**Task requirements**
Give the records once more, exactly as they stand.
+++ Data shown +++
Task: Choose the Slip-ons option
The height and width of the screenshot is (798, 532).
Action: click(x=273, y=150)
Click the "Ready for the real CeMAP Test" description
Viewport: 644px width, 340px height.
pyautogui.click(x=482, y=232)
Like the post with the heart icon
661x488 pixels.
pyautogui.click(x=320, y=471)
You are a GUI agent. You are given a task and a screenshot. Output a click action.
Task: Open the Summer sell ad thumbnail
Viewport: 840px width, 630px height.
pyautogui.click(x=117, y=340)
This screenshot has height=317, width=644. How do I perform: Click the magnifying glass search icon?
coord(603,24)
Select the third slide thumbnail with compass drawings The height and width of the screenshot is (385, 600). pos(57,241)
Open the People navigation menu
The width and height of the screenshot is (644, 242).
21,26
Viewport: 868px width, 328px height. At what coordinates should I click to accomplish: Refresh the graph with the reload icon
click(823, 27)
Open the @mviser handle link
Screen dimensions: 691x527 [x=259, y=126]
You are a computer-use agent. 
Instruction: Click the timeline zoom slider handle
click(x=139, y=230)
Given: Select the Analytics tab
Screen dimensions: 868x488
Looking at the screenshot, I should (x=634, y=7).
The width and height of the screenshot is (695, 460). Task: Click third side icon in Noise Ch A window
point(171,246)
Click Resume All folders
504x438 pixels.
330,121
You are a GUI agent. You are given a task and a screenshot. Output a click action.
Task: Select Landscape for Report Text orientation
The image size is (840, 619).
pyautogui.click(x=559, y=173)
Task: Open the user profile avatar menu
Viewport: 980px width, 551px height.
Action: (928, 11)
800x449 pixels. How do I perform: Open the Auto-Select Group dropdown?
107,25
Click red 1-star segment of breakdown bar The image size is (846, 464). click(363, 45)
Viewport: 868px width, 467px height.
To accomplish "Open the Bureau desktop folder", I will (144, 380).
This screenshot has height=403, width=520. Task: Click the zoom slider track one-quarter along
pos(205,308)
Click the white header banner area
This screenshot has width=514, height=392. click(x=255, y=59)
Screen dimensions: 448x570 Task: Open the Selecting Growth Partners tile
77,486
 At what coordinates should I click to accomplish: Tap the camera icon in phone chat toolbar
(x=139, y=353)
+++
**Output for this task**
Task: Choose the Slip-ons option
The height and width of the screenshot is (798, 532).
Action: click(x=273, y=150)
Click the "Ready for the real CeMAP Test" description
Viewport: 644px width, 340px height.
pyautogui.click(x=482, y=232)
Like the post with the heart icon
661x488 pixels.
pyautogui.click(x=320, y=471)
You are a GUI agent. You are given a task and a screenshot. Output a click action.
Task: Open the Summer sell ad thumbnail
Viewport: 840px width, 630px height.
pyautogui.click(x=117, y=340)
This screenshot has height=317, width=644. How do I perform: Click the magnifying glass search icon?
coord(603,24)
Select the third slide thumbnail with compass drawings The height and width of the screenshot is (385, 600). pos(57,241)
Open the People navigation menu
The width and height of the screenshot is (644, 242).
21,26
Viewport: 868px width, 328px height. At what coordinates should I click to accomplish: Refresh the graph with the reload icon
click(823, 27)
Open the @mviser handle link
Screen dimensions: 691x527 [x=259, y=126]
You are a computer-use agent. 
Instruction: Click the timeline zoom slider handle
click(x=139, y=230)
Given: Select the Analytics tab
Screen dimensions: 868x488
Looking at the screenshot, I should (x=634, y=7).
The width and height of the screenshot is (695, 460). Task: Click third side icon in Noise Ch A window
point(171,246)
Click Resume All folders
504x438 pixels.
330,121
You are a GUI agent. You are given a task and a screenshot. Output a click action.
Task: Select Landscape for Report Text orientation
The image size is (840, 619).
pyautogui.click(x=559, y=173)
Task: Open the user profile avatar menu
Viewport: 980px width, 551px height.
Action: (928, 11)
800x449 pixels. How do I perform: Open the Auto-Select Group dropdown?
107,25
Click red 1-star segment of breakdown bar The image size is (846, 464). click(363, 45)
Viewport: 868px width, 467px height.
To accomplish "Open the Bureau desktop folder", I will (144, 380).
This screenshot has height=403, width=520. Task: Click the zoom slider track one-quarter along
pos(205,308)
Click the white header banner area
This screenshot has width=514, height=392. click(x=255, y=59)
Screen dimensions: 448x570 Task: Open the Selecting Growth Partners tile
77,486
 At what coordinates should I click to accomplish: Tap the camera icon in phone chat toolbar
(x=139, y=353)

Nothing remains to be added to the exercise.